Simon Birmingham: That’s not the impression that I get from my counterpart, we are working cooperatively to ensure that we get it signed. It’s a good agreement for both countries, and it’s going to provide more trade and market access opportunities for Australian businesses in Indonesia, and it’s going to provide more opportunities for Indonesian businesses in Australia, for investment and to grow their economy. We need their growth as a leading economy, we need the Indo-Pacific region, that’s why we want to see Indonesia’s continued economic growth beside Australia’s continued economic growth because that is good for the Indo-Pacific region and the world.
Journalist: Just to confirm, though, you said that the China process was a seven month period, but you believe that the Australia-Indonesia negotiations, are within that period now?
Simon Birmingham: Well within that period.
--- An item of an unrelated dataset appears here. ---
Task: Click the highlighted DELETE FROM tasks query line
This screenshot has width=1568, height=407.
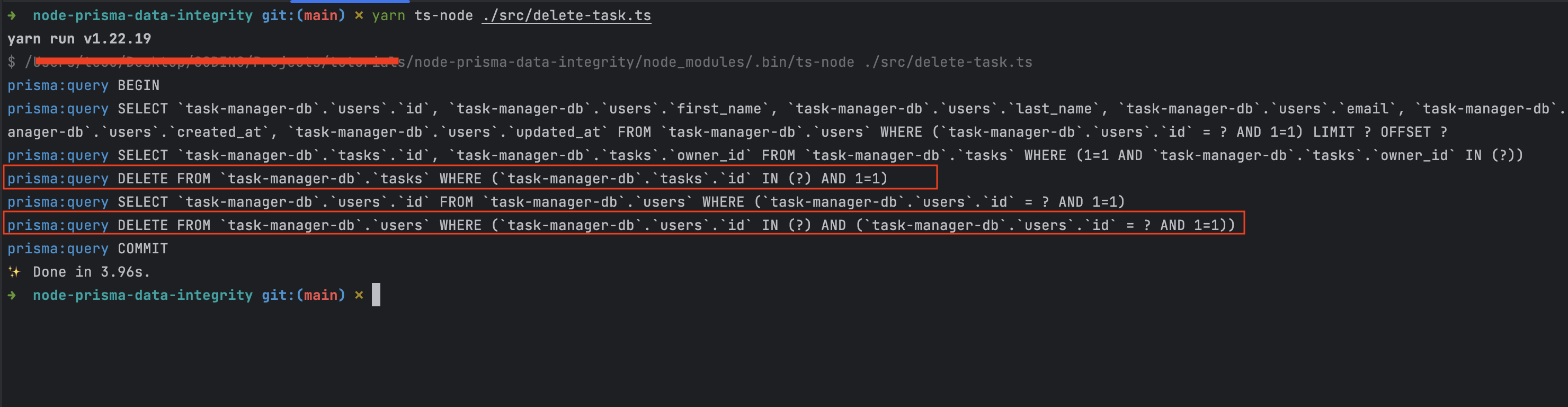Action: [x=470, y=178]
It was only, of course, a few months ago that we concluded those negotiations. We are working through all the appropriate processes, and when we are ready, when everybody’s ready, it will be signed.
Journalist: Is it possible Labor could end up signing this agreement if they won the next election, given the time it will take to do the things you’re talking about and for Parliament to ratify it?
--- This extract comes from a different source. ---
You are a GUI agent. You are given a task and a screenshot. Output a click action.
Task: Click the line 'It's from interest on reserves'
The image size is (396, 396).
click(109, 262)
Simon Birmingham: I don’t think that’s at all likely and I am confident and committed to making sure that we win the next election.
Journalist: How do you stop other foreign leaders and your counterparts from treating Australia like a sort-of stop-gap government?
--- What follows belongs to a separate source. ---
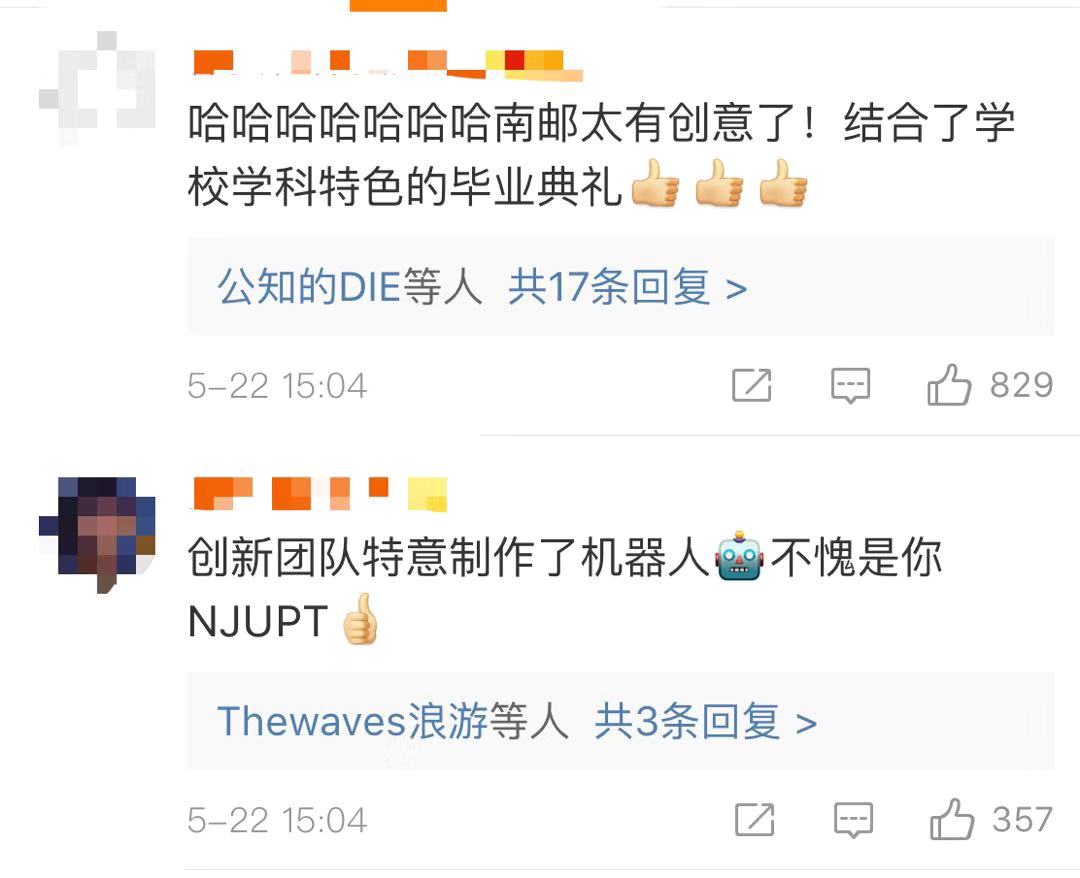Share the first comment via repost icon
1080x878 pixels.
pos(751,385)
Simon Birmingham: I see nothing but respect and positive engagement from all of my counterparts with whom I engage. We engage, of course, with each minister, with each leader, on the basis of the strong relationships that Australia has and indeed in many areas of foreign policy, trade policy, we see strong bipartisanship. I urged the Labor Party, who have had some internal differences in relation to trade policy of late, to maintain that bipartisanship that has allowed us to be able to strike secure deals with China, with South Korea, with Japan, the TPP, and with Indonesia in the future.
Journalist: Minister, you say you’re in no rush to sign the trade agreement, but Indonesia is going to an election next April and we know that Prabowo, the opposition leader, is going very hard on national issues such as imports at the moment. Are you concerned that the agreement needs to be signed before the election in April?
Simon Birmingham: We want to see it signed, Indonesia wants to see it signed, I’m confident that we will see it signed before then, in an environment where both countries recognise the substantial economic benefits that flow to each country. Indonesia has real benefits that they will accrue, in terms of access to Australia’s market, but also investment opportunities, the opportunities for them to grow and expand different industry sectors, such as bringing in more breeding cattle that will allow them to grow their own cattle industry whilst we also improve and increase our export opportunities into the market. There are practical, win-win benefits from this agreement, both sides recognise that, that’s why both sides want to see it signed.
Journalist: Minister, can you clarify what the sticking points are in the RCEP Agreement?
Simon Birmingham: Look, in terms of RCEP, it is, as I said, an enormous trade agreement, in terms of the scale of economies, nations, populations, and therefore issues to be resolved and worked through. Sixteen different countries, all at the table at the same time, India, China, Japan, South Korea, New Zealand, Australia, and the ten ASEAN nations, all of us working through a number of different, complex issues. We of course have to resolve the different goods and services offers, and investment offers between each nation at a bilateral level as well as then the coordinated text in key areas. But we are seeing good progress, it will take a little bit longer to ensure that we get the type of substantial, meaningful, commercial market access decisions that Australia expects in a free trade agreement.